**Excerto do texto**

1.       “… a manifesta urgência na resolução definitiva do caso”


2.       “… tenham sido trazidos ao processo todos os elementos necessários para o efeito”

Análise de cada requisito:

                                  Quanto ao 1º :

 “O juízo substantivo sobre a manifesta urgência na resolução definitiva do caso, impõe interpretação e aplicação exigentes, e impõe também, especial cuidado e grande prudência por parte do julgador

Quanto aos critérios para se apurar a “urgência”, deve-se atender à natureza das questões e à gravidade dos interesses em causa.


                                    O 2º requisito :

Tal obrigação remete para o facto de o tribunal não dever antecipar a decisão sobre o mérito da causa , mas sim , optar pela providência cautelar se seguramente ainda for possível trazer ao processo elementos que relevam para a decisão de fundo.

**Extrato de dados**
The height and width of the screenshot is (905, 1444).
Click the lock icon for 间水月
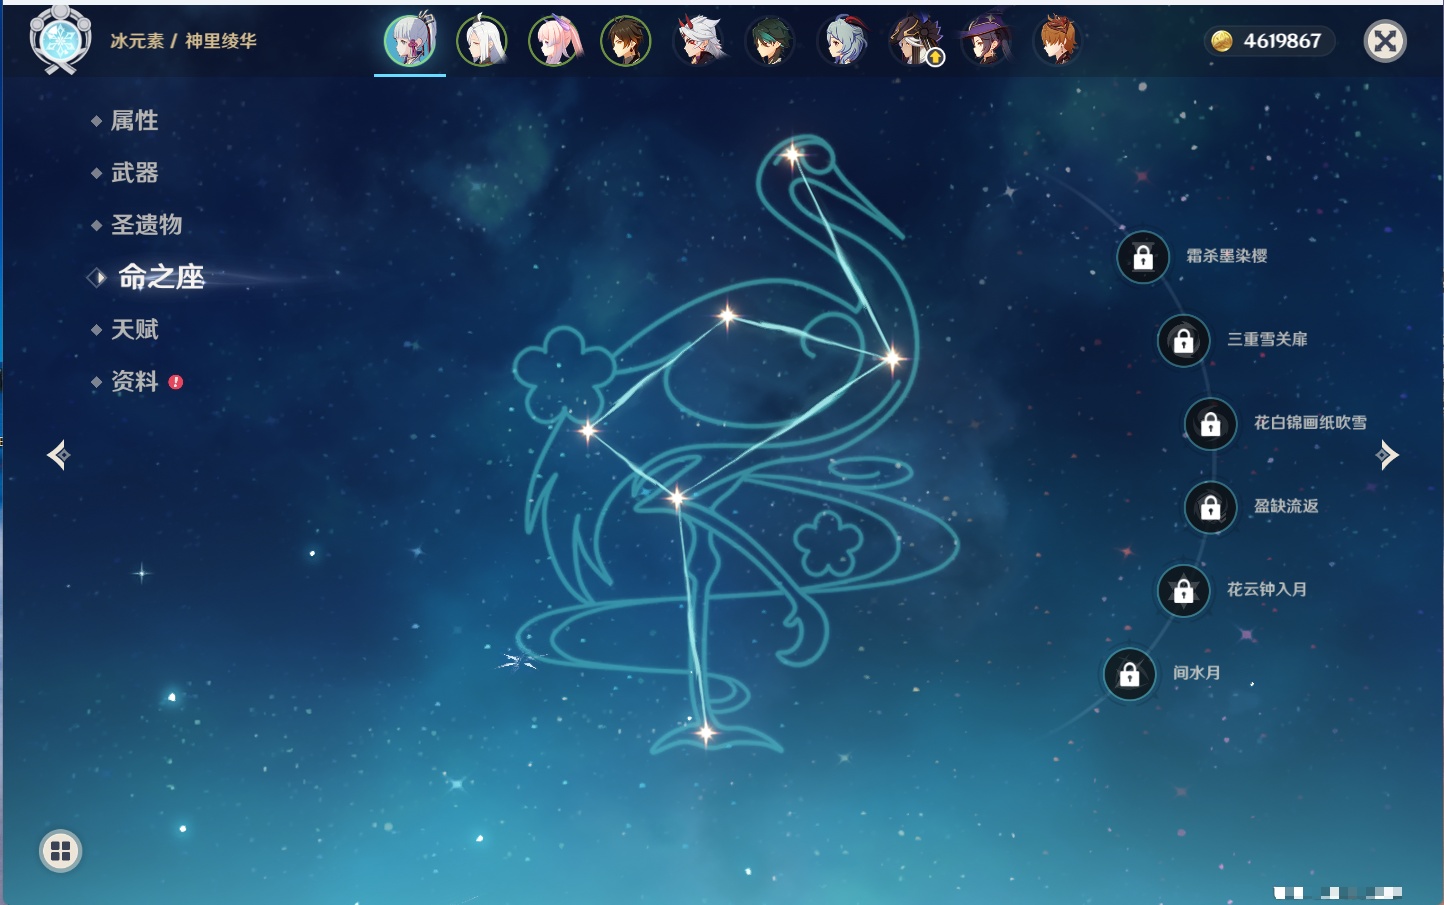click(1129, 674)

**Lista de tarefas**
[a] Resuma em duas frases o excerto do texto sobre a manifesta urgência e os elementos necessários ao processo.
[b] Indique, para cada afirmação, se está de acordo com o excerto do texto sobre a manifesta urgência e os elementos necessários ao processo, citando as palavras do texto que o decidem: (i) Para apurar a urgência, atende-se à natureza das questões e à gravidade dos interesses em causa. (ii) O juízo sobre a manifesta urgência dispensa especial cuidado por parte do julgador. (iii) Se ainda for possível trazer ao processo elementos relevantes, o tribunal deve antecipar a decisão sobre o mérito da causa.
[c] Prossiga o excerto do texto sobre a manifesta urgência e os elementos necessários ao processo a partir da última frase apresentada.

**Tarefas resolvidas**
[a] O texto apresenta dois requisitos: a manifesta urgência na resolução definitiva do caso e a presença no processo de todos os elementos necessários. O juízo sobre a urgência exige interpretação exigente e grande prudência do julgador, atendendo à natureza das questões e à gravidade dos interesses em causa, e o tribunal não deve antecipar a decisão sobre o mérito, optando pela providência cautelar se ainda for possível trazer ao processo elementos relevantes para a decisão de fundo.

[b]
(i) Sim: "deve-se atender à natureza das questões e à gravidade dos interesses em causa".
(ii) Não: "impõe também, especial cuidado e grande prudência por parte do julgador".
(iii) Não: "optar pela providência cautelar se seguramente ainda for possível trazer ao processo elementos que relevam para a decisão de fundo".

[c]
Quando falte a “segurança”, a melhor solução parece ser a defendida por AROSO DE ALMEIDA que afirma que o caminho será o de atribuir a providência sem mais indagações nos termos do art. 120º/1/a) CPTA.

      ainda autores (MARLENE SENNEWALD) que remetem para um terceiro requisito :

“Ouvir as partes interessadas”

 É uma manifestação do principio do contraditório, já que o juiz ouve as eventuais objeções que as partes formulem acerca da verificação dos requisitos supra referidos , uma vez que, a audição das partes corresponde a um dever inerente ao juiz .


Aresto do TCA Norte de 26.07.2007, processo nº 3160/06.3BEPRT


         Um aresto que versa sobre o tema em causa, teve lugar após uma sentença do Tribunal Administrativo e Fiscal  do Porto  de 23.02.2007, em que  foi intentado um pedido de suspensão da eficácia de um ato de punição disciplinar(dois anos de inatividade ) a um bombeiro do Município do Porto, como preliminar de uma Ação Administrativa Especial . O requerente invocou a ilegalidade da decisão , sugerindo ainda a convolação da pretensão em anulação daquele despacho, pois no  seu entender estariam preenchidos todos os pressupostos do art.º 121º do CPTA. Após a oposição do Município do Porto, o requerente veio ainda cumular uma providência de admissão provisória em concurso aberto para curso de promoção para Bombeiros Sapador.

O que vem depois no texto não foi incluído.